MK 11: Aftermath’s story campaign essentially has you replaying events throughout MK 11, but with some twists based on the actions of the three characters that were sent back.  There are five chapters that you will play through, playing as Nightwolf, Sheeva, Fujin, Sindel, and Shang Tsung.  Only two of the five chapters allows you to choose between two characters, the most important being the last fight of MK 11: Aftermath that determines the ending of the expansion.  Of the expansion characters, only Sheeva gets her own full chapter to shine, while Fujin must share his chapter with Sindel.

The three-hour story is a good addition to MK 11: Aftermath’s dlc content, but it does not do anything to further the storyline of MK 11.  The ending will give you a glimpse into the future, depending on who you choose for the final battle, but you will be mostly playing alternative versions of the same events that you played through in the core game.  Still, it is a very enjoyable three-hours spent and it is fantastic to get more storyline with a dlc for MK 11.   Hopefully, we can answer whether or not the $40 price tag is worth it for you by the end of this review.

Game Play

Most of MK 11: Aftermath’s game play content update is free to everyone. What you get extra with your $40 is three new characters, and new skin packs.  In MK 11: Aftermath, you will receive Fujin, Sheeva and Robocop to play as in various modes.  Like other non-Mortal Kombat characters, Robocop does not make an appearance anywhere in the story for MK 11: Aftermathbut is a fun addition nonetheless.

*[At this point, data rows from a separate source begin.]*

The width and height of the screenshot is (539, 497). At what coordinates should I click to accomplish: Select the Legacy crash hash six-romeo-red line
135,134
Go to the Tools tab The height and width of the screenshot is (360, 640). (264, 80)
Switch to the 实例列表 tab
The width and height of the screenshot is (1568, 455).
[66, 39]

Out of the three new characters, Sheeva is easily the most interesting and needed for me.  Making her first appearance in Mortal Kombat 3, Sheeva is a fun addition to play as in MK 11: Aftermath.  Sheeva’s combos feel satisfying to pull off and she is naturally a huge close range threat, with her jump-stomp attack helping to close a range gap when needed.  Like all other new characters, she has three variations to work with, each focusing on a different aspect of Sheeva’s pool of moves.

Fujin is a little less exciting for me, but still interesting of a character to get for this dlc.  Fujin first playable appearance was in Mortal Kombat 4 and has been a minor player in the background of the MK series ever since.  Fujin is the Shinto God of Wind and is brother to Raiden, so his move sets are all based on his wind powers and sword abilities.  Fujin also has a crossbow, that can be fired in a bouncing trajectory, but is a pain in the but to pull off when needed (at least for me).

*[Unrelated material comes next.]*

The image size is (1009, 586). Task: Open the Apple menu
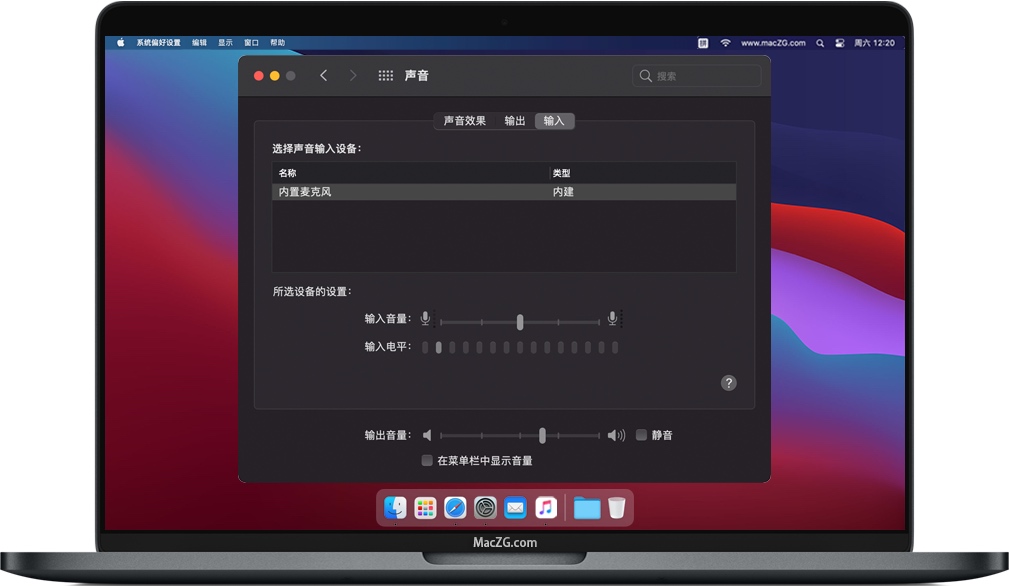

Robocop is the final new character that you get with MK 11: Aftermath, and is the most interesting in concept yet the most dull in execution.  Following the recent tradition of adding in new popular culture characters as dlc characters, everything about Robocop is based off of his movies back in the 80’s.  For those of you that don’t know, Robocop is a cyborg that was created by the OCP corporation, using the body of a slain police officer, to patrol Detroit in the future.  Voice by Peter Weller, the original screen actor, Robocop has all the moves you would expect based on his appearance in the movies.  Even his first fatality recreates some of the famous scenes from Robocop.  However, everything about Robocop feels plain.

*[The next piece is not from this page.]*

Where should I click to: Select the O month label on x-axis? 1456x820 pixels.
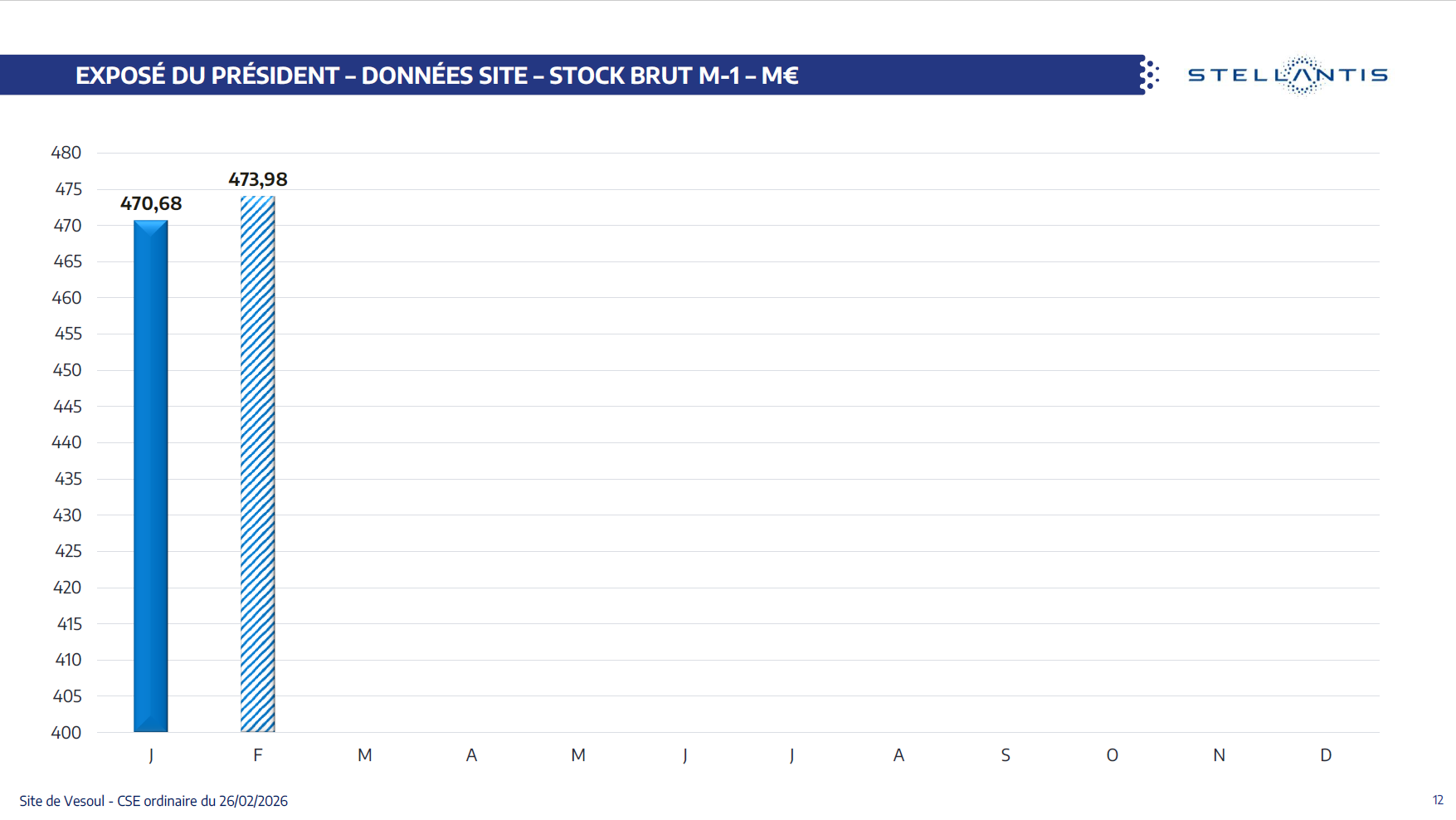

The last content items you get with MK 11: Aftermath are three new character skin packs and an exclusive Johnny Cage skin.  While the three skin packs have yet to be released, the Johnny Cage skin is an interesting one.  It’s essentially a black and gold outfit with an open jacket, similar to some of the other skins that Johnny Cage wears.  The jacket itself can be either black or gold, and has the Netherrealm Studios logo on the back.  It’s a nice addition, but one that brings little value to the dlc.  Since the other packs have yet to be announced, I have no idea if those will bring more value for me or not.


The aesthetics for MK 11: Aftermath is exactly the same as the original game.  There are no graphical upgrades, or changes in sound to mention.  The voice acting for the expansion is very well done, but the stand out is Cary-Hiroyuki Tagawa.  Cary-Hiroyuki Tagawa, the voice actor for Shang Tsung, really carries the entire storyline for MK 11: Aftermath.  He brings to the front the smugness and confidence that Shang Tsung needs for this story and is absolutely perfect in tone and in execution.  The other voice actors are just as good as you would expect from the main game.  Mortal Kombat has had one of the most convoluted storylines of any video game that I have ever played, with many reboots, restarts, and alternative timelines mixed in.  It is due to the amazing voice actors that I care as much as I do about these characters still, after 11 or so games in this universe.

Final Thoughts

MK 11: Aftermath is a hard expansion to really rate, for me.  Being a huge fan of the series, anything that adds a story element to the main game is already a must-buy for me.  But looking at this expansion objectively, is there really enough content here to justify the $40 price tag?  We don’t even know what costume packs we are getting in the future, but I guess that isn’t any different then buying into a season pass for a game anymore.  The storyline is fantastic, and the three new characters are great additions, but $40 just seems a little steep for me, for what you actually get in this expansion.  If you are a massive fan of the Mortal Kombat series, then I have to recommend that you pick up MK 11: Aftermath, it is a great addition to a great game and continues the story from the original perfectly.  If you didn’t like the story, or are not interested in any of the characters that are available in MK 11: Aftermath, then I feel that the free content of this expansion will serve you well and you can pass this by.  Overall, your mileage will vary with MK 11: Aftermathas will your desire to pick it up at the $40 price tag.  MK 11: Aftermath is available now on Steam.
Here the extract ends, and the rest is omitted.